* Your goal
Reproduce the entries from the line with "will tap(41, 689)." to the line with "coord(31,759)", swapping "Image resolution" for "Screen size" and leaving everything else unchanged.

====

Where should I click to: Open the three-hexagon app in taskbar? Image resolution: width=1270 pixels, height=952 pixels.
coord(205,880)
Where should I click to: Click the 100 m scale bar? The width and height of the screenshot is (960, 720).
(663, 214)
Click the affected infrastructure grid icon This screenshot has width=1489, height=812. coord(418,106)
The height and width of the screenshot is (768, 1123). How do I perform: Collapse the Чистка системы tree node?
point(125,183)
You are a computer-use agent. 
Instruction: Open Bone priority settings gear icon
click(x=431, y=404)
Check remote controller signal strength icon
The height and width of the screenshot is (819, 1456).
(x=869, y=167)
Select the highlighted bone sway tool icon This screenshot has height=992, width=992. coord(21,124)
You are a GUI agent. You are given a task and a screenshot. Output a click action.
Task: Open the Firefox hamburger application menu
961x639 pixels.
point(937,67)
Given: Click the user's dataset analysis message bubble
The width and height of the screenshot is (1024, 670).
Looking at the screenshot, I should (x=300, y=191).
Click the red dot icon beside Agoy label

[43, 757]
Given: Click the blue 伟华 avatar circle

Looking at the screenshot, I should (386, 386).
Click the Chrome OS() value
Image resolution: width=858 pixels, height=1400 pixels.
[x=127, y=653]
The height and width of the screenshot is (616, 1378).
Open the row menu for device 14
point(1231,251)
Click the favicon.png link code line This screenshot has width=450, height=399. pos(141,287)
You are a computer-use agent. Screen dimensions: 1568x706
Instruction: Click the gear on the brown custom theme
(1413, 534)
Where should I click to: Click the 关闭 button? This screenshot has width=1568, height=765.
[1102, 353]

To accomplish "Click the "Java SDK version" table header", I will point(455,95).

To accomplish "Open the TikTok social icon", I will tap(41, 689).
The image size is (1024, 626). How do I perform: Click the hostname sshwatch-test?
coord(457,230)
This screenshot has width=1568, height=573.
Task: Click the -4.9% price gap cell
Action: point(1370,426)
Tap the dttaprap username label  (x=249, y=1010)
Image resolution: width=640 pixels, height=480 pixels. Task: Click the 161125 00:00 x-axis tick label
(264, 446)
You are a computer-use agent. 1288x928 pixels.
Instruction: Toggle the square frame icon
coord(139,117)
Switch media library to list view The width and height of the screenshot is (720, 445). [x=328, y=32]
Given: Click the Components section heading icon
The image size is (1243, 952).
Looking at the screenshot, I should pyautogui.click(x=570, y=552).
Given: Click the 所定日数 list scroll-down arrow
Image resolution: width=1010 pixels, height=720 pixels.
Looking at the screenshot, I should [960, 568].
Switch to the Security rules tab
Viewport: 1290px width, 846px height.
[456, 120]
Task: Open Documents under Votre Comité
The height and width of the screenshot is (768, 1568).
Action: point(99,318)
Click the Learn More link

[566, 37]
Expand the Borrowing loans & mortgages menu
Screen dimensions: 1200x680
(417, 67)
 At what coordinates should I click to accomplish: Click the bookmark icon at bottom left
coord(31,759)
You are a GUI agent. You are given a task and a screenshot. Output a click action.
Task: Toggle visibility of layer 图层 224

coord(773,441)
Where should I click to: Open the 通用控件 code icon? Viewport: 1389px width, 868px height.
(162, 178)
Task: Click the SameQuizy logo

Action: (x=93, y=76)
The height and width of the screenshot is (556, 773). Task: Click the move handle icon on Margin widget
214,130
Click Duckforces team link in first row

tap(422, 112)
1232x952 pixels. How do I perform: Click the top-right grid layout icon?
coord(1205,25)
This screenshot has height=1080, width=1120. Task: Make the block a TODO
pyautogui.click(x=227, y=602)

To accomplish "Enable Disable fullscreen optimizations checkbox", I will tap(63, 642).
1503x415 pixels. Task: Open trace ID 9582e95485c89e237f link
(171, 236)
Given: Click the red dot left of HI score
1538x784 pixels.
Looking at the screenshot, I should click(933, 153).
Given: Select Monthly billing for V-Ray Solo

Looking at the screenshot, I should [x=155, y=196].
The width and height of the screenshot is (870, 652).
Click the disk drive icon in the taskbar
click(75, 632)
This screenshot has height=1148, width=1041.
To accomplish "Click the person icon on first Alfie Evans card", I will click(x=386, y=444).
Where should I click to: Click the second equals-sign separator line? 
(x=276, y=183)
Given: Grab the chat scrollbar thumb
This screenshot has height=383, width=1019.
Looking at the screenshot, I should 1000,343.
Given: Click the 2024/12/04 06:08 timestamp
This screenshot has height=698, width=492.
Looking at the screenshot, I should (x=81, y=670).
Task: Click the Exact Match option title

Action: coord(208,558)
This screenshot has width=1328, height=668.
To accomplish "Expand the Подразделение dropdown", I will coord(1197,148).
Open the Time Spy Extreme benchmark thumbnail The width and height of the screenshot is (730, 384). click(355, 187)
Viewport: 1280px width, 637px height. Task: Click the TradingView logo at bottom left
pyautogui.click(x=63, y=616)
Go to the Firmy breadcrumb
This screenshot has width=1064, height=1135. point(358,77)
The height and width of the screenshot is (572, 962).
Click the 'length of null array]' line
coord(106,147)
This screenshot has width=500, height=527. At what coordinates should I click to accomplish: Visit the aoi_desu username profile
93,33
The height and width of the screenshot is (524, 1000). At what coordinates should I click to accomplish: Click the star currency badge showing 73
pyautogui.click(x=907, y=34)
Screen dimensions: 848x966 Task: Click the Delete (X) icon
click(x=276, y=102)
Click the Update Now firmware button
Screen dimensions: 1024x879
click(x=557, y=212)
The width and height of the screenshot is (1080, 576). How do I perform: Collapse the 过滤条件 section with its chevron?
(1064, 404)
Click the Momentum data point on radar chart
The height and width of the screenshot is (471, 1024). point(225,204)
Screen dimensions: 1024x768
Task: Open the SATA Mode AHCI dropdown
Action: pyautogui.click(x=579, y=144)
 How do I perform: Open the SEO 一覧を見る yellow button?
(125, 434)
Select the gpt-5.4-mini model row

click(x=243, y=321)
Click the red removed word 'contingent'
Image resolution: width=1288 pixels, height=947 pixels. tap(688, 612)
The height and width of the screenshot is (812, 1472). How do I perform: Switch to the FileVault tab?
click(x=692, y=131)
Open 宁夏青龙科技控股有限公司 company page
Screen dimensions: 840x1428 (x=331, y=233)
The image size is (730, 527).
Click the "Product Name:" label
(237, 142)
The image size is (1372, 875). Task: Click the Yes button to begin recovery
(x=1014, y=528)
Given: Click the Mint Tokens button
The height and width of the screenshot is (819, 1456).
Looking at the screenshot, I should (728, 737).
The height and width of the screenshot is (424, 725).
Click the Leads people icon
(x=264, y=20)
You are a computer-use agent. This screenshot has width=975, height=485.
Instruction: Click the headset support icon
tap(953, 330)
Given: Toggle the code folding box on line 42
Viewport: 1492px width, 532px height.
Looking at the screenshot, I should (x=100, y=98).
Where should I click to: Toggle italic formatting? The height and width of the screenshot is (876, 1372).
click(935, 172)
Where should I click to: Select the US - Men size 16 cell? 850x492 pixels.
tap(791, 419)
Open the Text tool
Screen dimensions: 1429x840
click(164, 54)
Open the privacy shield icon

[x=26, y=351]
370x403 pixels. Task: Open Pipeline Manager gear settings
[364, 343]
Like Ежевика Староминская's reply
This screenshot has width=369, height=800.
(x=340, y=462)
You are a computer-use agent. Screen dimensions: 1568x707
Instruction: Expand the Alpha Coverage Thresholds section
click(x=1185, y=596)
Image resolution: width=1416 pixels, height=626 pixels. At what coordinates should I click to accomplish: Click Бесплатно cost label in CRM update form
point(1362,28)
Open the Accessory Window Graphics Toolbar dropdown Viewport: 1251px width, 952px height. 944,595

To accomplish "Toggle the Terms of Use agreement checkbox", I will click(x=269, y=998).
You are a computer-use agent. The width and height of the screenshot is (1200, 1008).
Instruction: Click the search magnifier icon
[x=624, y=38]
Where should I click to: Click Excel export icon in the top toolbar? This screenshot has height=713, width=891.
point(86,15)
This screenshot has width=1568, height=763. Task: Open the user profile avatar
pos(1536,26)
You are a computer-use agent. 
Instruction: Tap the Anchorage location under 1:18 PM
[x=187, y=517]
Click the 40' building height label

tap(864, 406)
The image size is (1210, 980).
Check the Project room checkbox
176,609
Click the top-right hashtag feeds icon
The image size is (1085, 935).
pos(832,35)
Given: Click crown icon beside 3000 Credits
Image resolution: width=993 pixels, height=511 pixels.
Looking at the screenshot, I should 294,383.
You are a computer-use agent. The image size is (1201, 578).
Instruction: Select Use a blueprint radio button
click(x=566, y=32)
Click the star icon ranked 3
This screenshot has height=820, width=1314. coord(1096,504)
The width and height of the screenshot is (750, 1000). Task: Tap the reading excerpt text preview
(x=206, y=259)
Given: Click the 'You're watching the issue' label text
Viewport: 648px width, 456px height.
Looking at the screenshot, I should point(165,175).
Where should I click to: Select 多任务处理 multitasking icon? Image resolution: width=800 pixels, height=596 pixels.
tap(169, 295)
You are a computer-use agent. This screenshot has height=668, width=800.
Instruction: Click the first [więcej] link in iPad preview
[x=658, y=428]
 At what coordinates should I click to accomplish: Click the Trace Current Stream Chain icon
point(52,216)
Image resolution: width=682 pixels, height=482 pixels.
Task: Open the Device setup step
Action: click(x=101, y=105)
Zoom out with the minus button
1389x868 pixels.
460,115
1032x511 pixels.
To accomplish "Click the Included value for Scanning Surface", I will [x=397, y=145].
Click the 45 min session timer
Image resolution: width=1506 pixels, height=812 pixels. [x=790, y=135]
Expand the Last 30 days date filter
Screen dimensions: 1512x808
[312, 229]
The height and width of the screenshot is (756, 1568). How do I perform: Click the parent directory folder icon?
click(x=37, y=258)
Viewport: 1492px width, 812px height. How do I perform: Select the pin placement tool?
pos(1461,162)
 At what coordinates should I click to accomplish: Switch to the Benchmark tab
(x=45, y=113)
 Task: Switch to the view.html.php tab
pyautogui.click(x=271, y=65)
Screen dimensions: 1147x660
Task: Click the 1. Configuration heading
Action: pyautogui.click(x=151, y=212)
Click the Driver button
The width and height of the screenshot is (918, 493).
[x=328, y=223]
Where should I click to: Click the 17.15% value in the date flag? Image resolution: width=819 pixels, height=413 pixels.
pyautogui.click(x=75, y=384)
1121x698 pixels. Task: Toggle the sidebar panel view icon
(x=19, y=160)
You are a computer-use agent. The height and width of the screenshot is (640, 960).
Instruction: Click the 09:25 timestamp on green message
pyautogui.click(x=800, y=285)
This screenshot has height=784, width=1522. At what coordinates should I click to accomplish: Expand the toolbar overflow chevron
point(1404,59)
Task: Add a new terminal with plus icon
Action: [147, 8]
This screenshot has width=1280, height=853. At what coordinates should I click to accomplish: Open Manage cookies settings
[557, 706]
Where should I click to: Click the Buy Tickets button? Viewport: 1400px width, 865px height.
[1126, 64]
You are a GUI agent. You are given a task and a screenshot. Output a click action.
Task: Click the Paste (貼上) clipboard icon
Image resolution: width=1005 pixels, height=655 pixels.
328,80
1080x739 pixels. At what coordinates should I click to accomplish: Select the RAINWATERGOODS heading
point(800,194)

====

* The result
To accomplish "Open the TikTok social icon", I will tap(41, 689).
The image size is (1024, 626). How do I perform: Click the hostname sshwatch-test?
coord(457,230)
This screenshot has width=1568, height=573.
Task: Click the -4.9% price gap cell
Action: point(1370,426)
Tap the dttaprap username label  (x=249, y=1010)
Screen size: width=640 pixels, height=480 pixels. Task: Click the 161125 00:00 x-axis tick label
(264, 446)
You are a computer-use agent. 1288x928 pixels.
Instruction: Toggle the square frame icon
coord(139,117)
Switch media library to list view The width and height of the screenshot is (720, 445). [x=328, y=32]
Given: Click the Components section heading icon
The image size is (1243, 952).
Looking at the screenshot, I should pyautogui.click(x=570, y=552).
Given: Click the 所定日数 list scroll-down arrow
Screen size: width=1010 pixels, height=720 pixels.
Looking at the screenshot, I should [960, 568].
Switch to the Security rules tab
Viewport: 1290px width, 846px height.
[456, 120]
Task: Open Documents under Votre Comité
The height and width of the screenshot is (768, 1568).
Action: point(99,318)
Click the Learn More link

[566, 37]
Expand the Borrowing loans & mortgages menu
Screen dimensions: 1200x680
(417, 67)
 At what coordinates should I click to accomplish: Click the bookmark icon at bottom left
coord(31,759)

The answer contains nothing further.